Problem to solve:
Every picture is to be removed, and all the data is to be copied exactly.

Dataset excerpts
══════════
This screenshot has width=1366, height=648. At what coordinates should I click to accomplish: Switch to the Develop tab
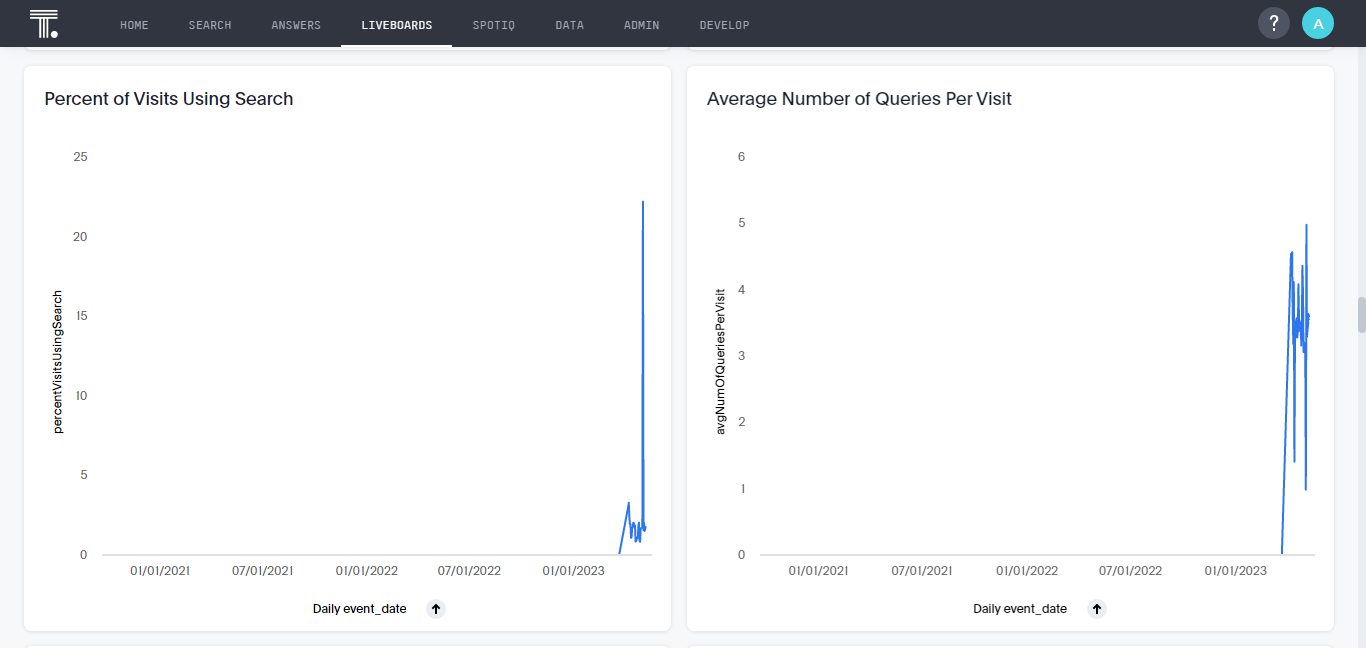coord(724,25)
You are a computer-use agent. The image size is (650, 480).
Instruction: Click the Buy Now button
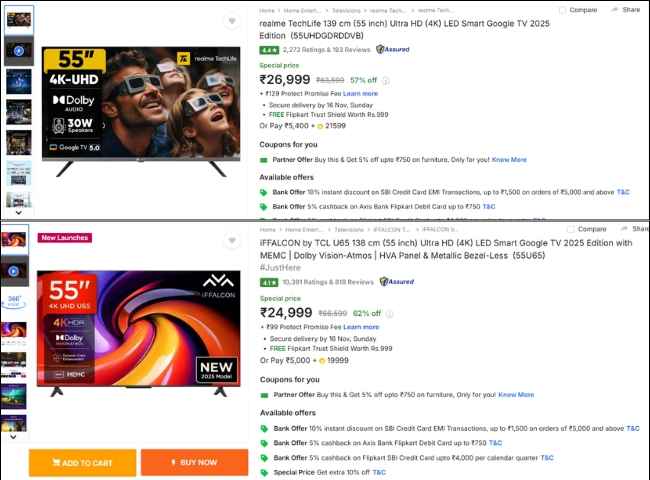pyautogui.click(x=194, y=462)
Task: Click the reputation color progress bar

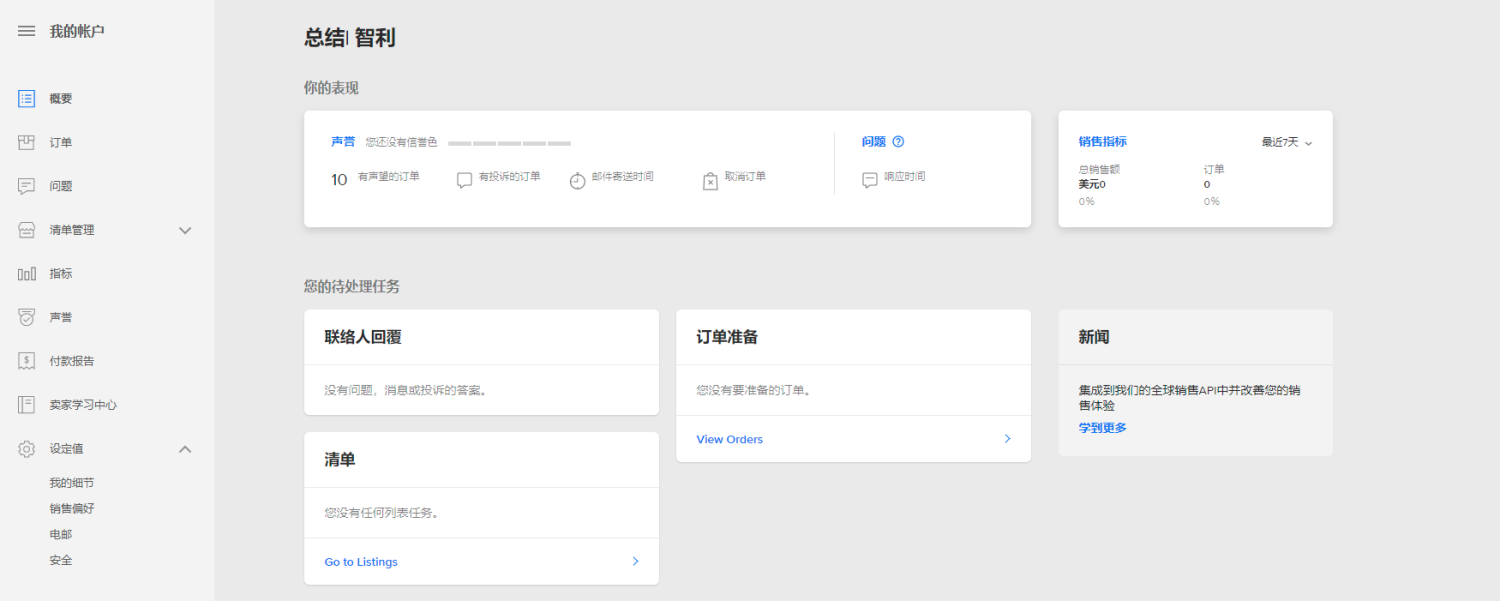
══════════
Answer area:
This screenshot has width=1366, height=648. At what coordinates should I click to accomplish: Switch to the Develop tab
coord(724,25)
You are a computer-use agent. The image size is (650, 480).
Instruction: Click the Buy Now button
pyautogui.click(x=194, y=462)
Task: Click the reputation color progress bar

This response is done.